Assignment:
The required output is a verbatim transcription of the listing, pictures excluded.

Input data:

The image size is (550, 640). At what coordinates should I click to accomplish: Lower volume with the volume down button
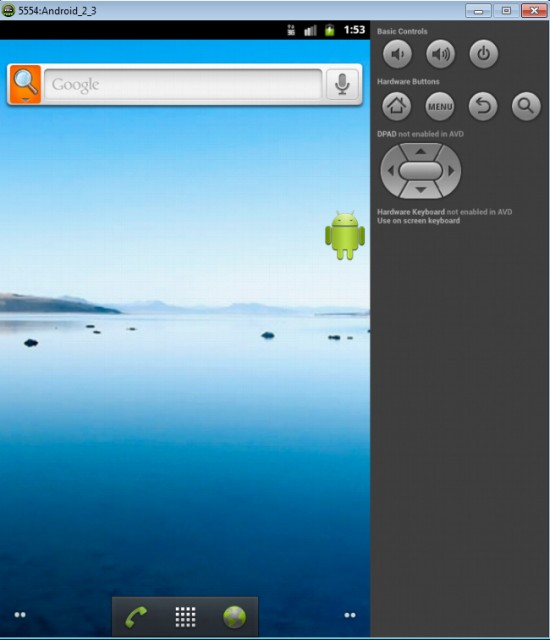point(397,53)
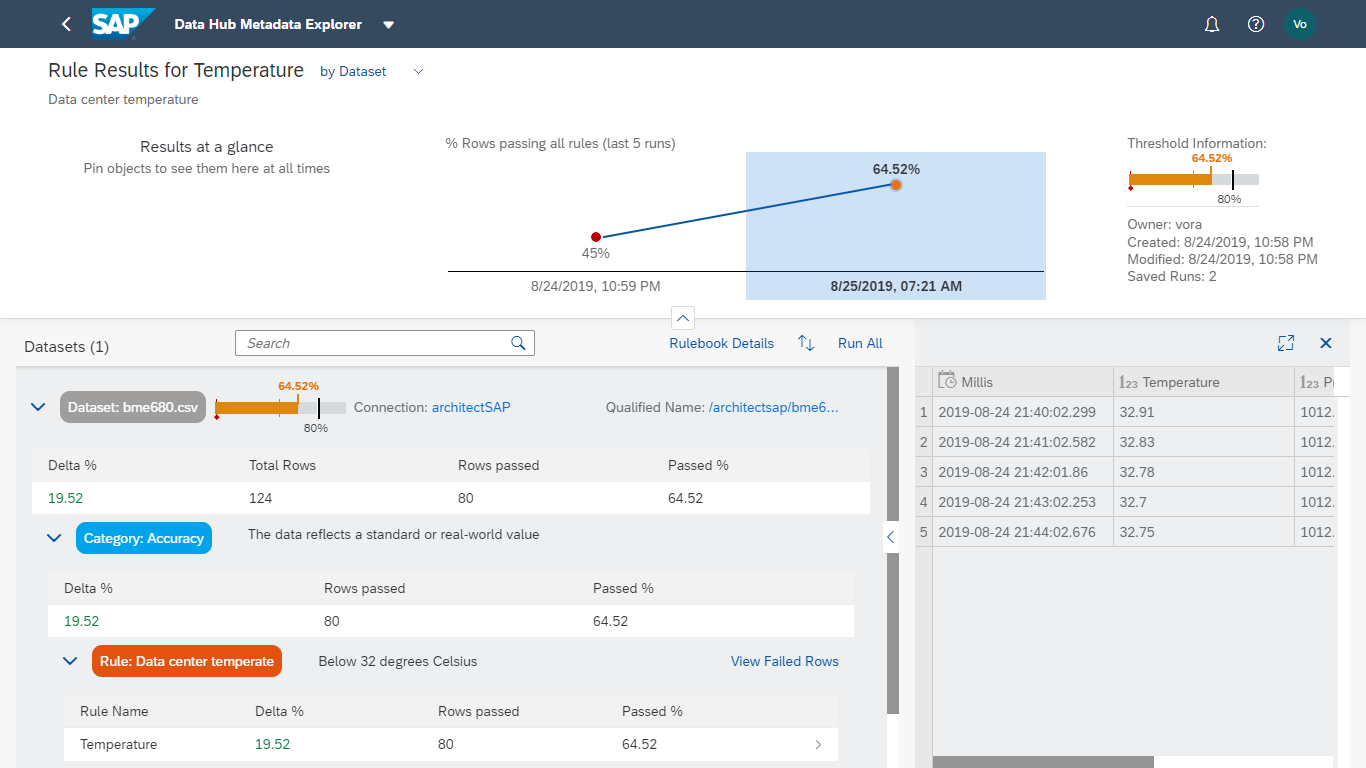Open the Data Hub Metadata Explorer app menu
Image resolution: width=1366 pixels, height=768 pixels.
388,23
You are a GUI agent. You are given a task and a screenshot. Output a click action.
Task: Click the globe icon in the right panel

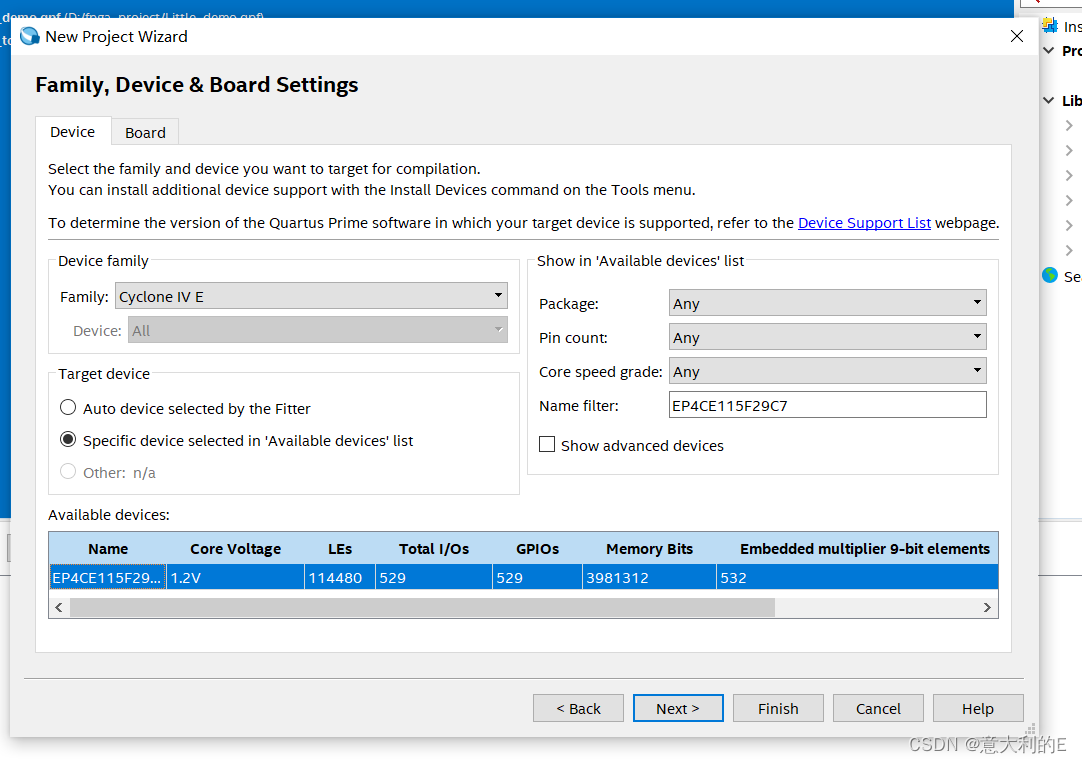(1049, 275)
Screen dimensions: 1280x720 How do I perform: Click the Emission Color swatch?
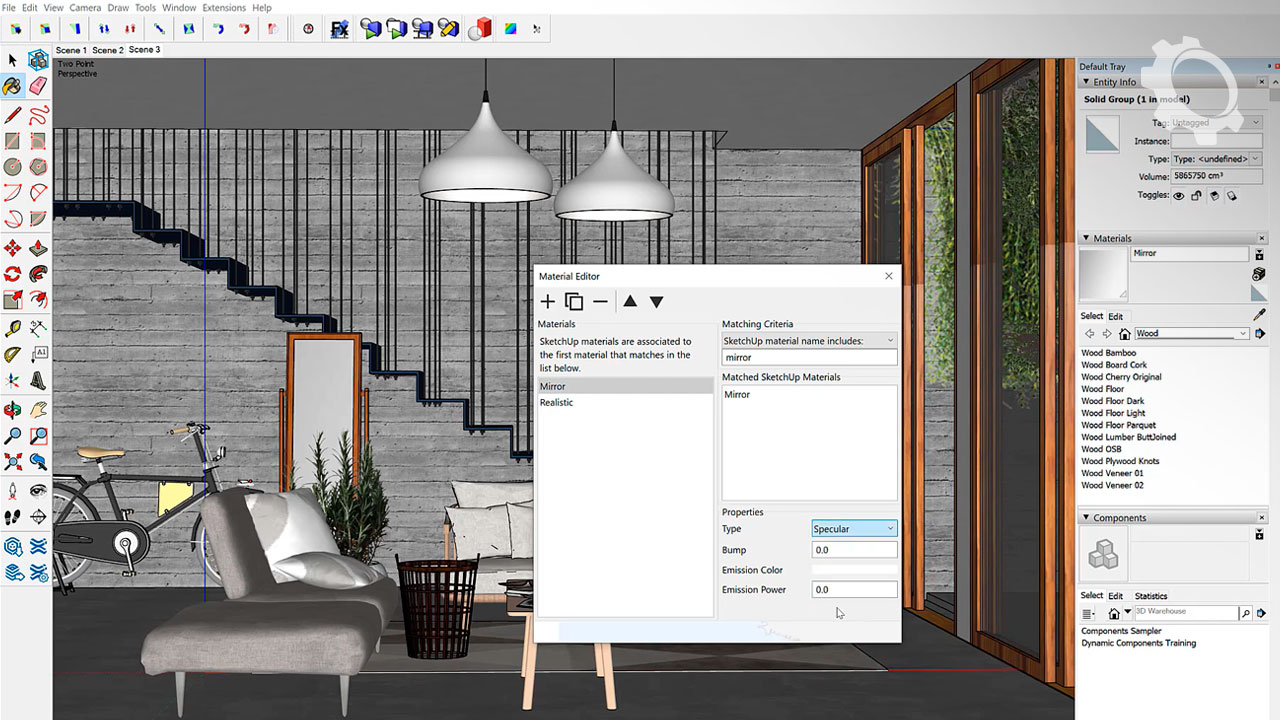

Answer section:
The image size is (550, 640). At what coordinates should I click to accomplish: Lower volume with the volume down button
point(397,53)
Open the Data Hub Metadata Explorer app menu
Image resolution: width=1366 pixels, height=768 pixels.
388,23
You are a GUI agent. You are given a task and a screenshot. Output a click action.
Task: Click the globe icon in the right panel

(1049, 275)
Screen dimensions: 1280x720 How do I perform: Click the Emission Color swatch?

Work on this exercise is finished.